Set of tasks →
- 1) List the three words or phrases the Battersea Dogs & Cats Home interview uses to describe the programme in its opening sentence.
- 2) Answer from the Battersea Dogs & Cats Home interview:
(a) How many episodes are in the new series?
(b) Which two breeds arrived in large numbers this year?
(c) What has Sean the vet been doing more of than a Harley Street plastic surgeon?
- 3) Pick up the interview with Paul O'Grady about Battersea Dogs & Cats Home at the point where it stops.

There is nowhere in the world like Battersea Dogs & Cats Home and self-confessed canine addict Paul O’Grady is delighted to be back for a brand new series of the award-winning, heart-warming and at times heart-breaking programme.
In each of the eight episodes Paul brings us stories guaranteed to lead to tears of sadness as well as tears of joy and laughter, as we meet more of Battersea’s canine residents looking for love, care and a new home.
We sat down with Paul to find out more:
This is series 6! Is it a challenge to keep the series at the top of its game each year?
“It certainly is but we always find there are more than enough dogs of all shapes and sizes with a fantastic story we can tell. This year there’s been a big influx of French Bulldogs and Pugs, the majority of them with severe breathing difficulties due to puppy farm breeding. Sean the vet has been doing more nose jobs than a Harley Street plastic surgeon but it’s thanks to him that these dogs can breathe freely again.”
What stories can you share with us from filming the new series?

Dataset records →
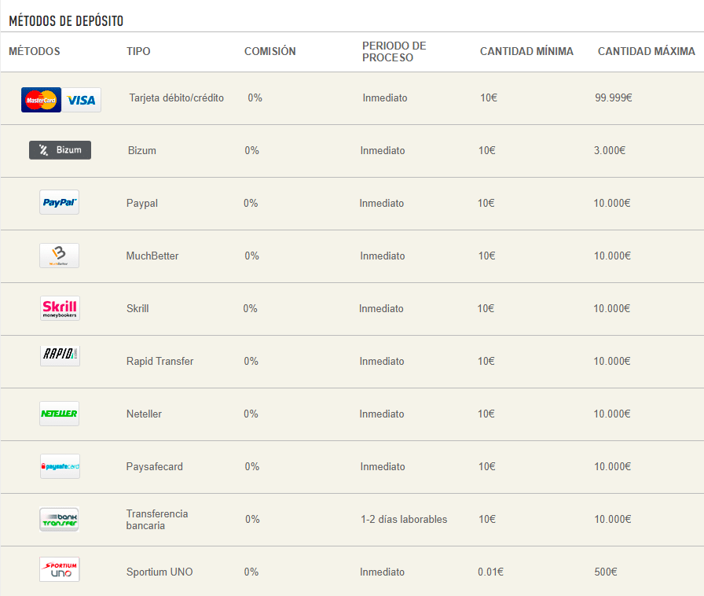Click the Paysafecard logo icon
704x596 pixels.
click(x=60, y=466)
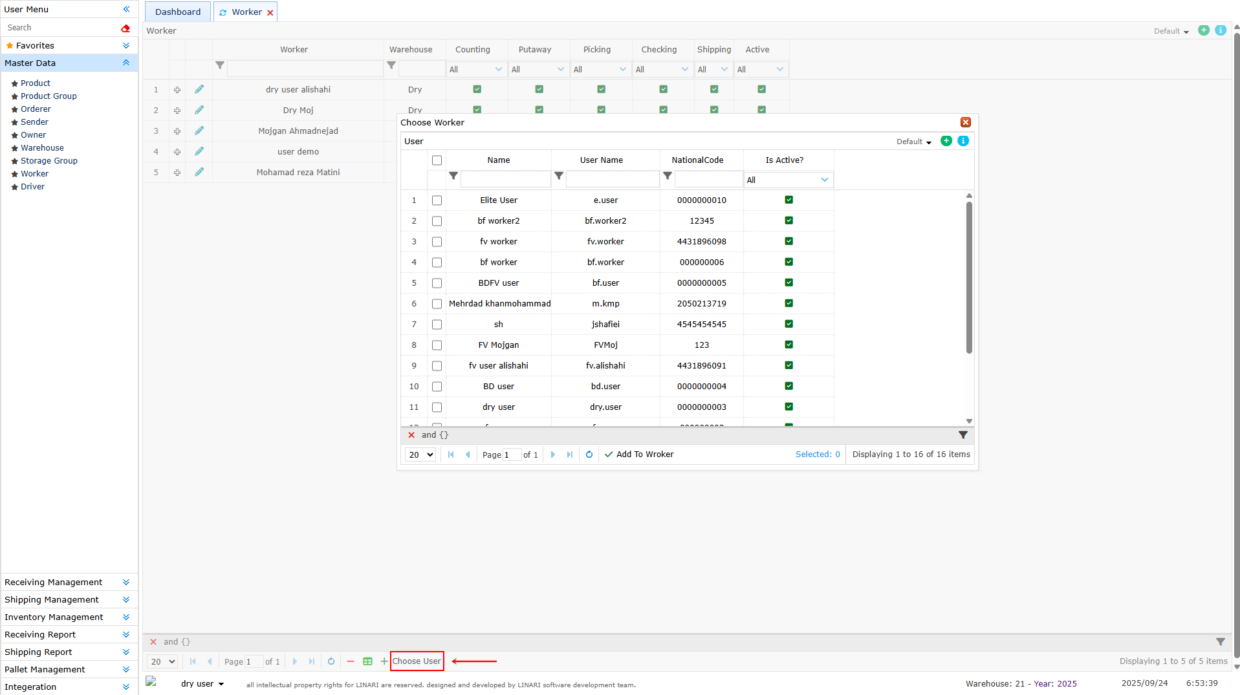Click the Choose User button
The width and height of the screenshot is (1240, 695).
pyautogui.click(x=417, y=661)
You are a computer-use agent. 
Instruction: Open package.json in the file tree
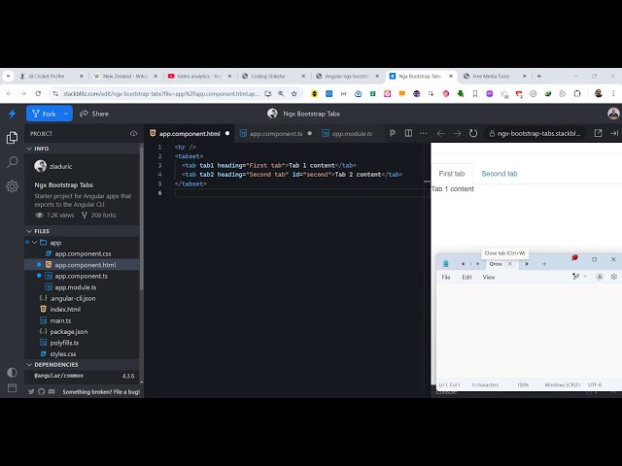click(68, 331)
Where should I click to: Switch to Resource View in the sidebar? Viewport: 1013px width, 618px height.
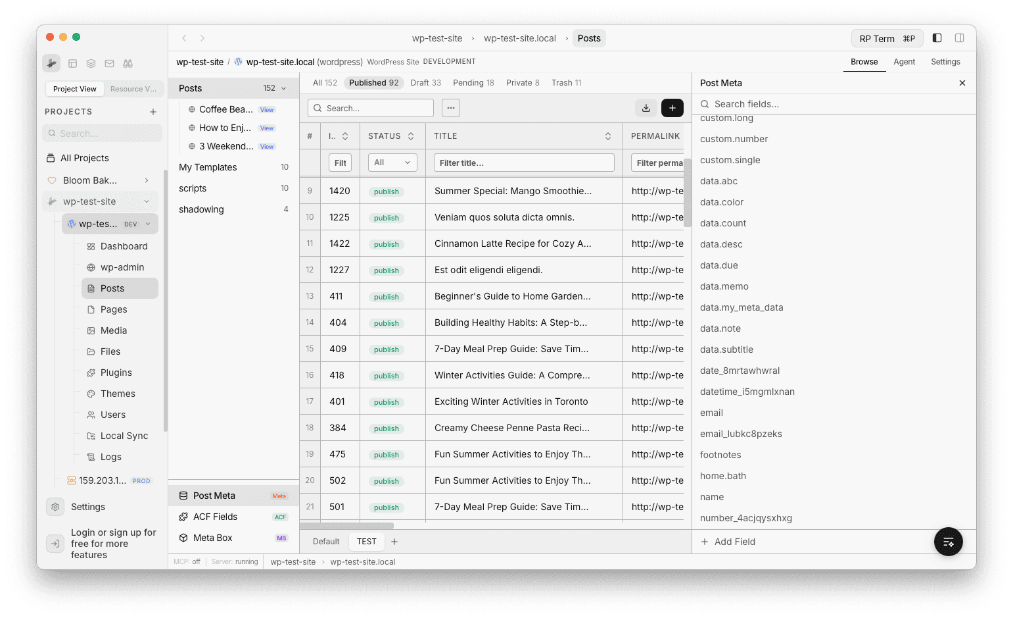tap(133, 88)
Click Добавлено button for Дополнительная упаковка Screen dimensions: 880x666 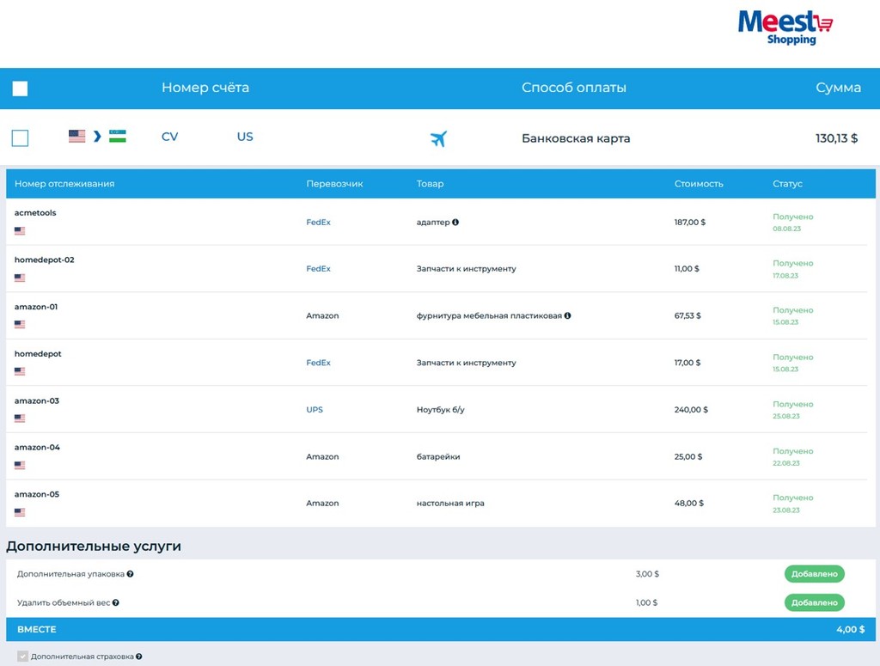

Answers by item →
- 1)
award-winning
heart-warming
heart-breaking (at times)

- 2)
(a) Eight
(b) French Bulldogs and Pugs
(c) Nose jobs

- 3)
“You’ll just have to watch! But I will say there are a few stories that are real heartbreakers, so get your hankies out. Don’t worry though, as there are also loads of happy ones that will make you grin like a Staffie. (They do you know!)”
Does anything continue to surprise you about Battersea or the stories of the dogs you meet?
“No, I’m not surprised at all. The staff work miracles on a daily basis and I’ve sort of come to take it for granted that whatever the dog’s dilemma, it’ll all turn out right in the end. I’ve seen dogs that are near death but brought back to life and sent off to a good home thanks to the skill, care and commitment shown by everyone who works at Battersea.
I’m struck by a combination of sorrow and fury when I see the results of wilful cruelty and neglect inflicted on the dogs who’ve been callously dumped.”
We’ve heard there are lots of puppies this year? Did you have any favourites? You looked quite taken with the Dalmatian pups?
“There were certainly a lot more pups than usual. I have to be strong when I find myself surrounded by a litter of Dalmatian/Spaniel cross puppies and resist the urge to slip a couple into my coat pocket.
There’s a stunning German shepherd puppy for all the puppy lovers, as well as a tiny little mite who looks exactly like Scamp from ‘ Lady and the Tramp’ but whose one aim in life is to tear your arm off!”
Did any of the dogs this series come close to joining the O’Grady clan?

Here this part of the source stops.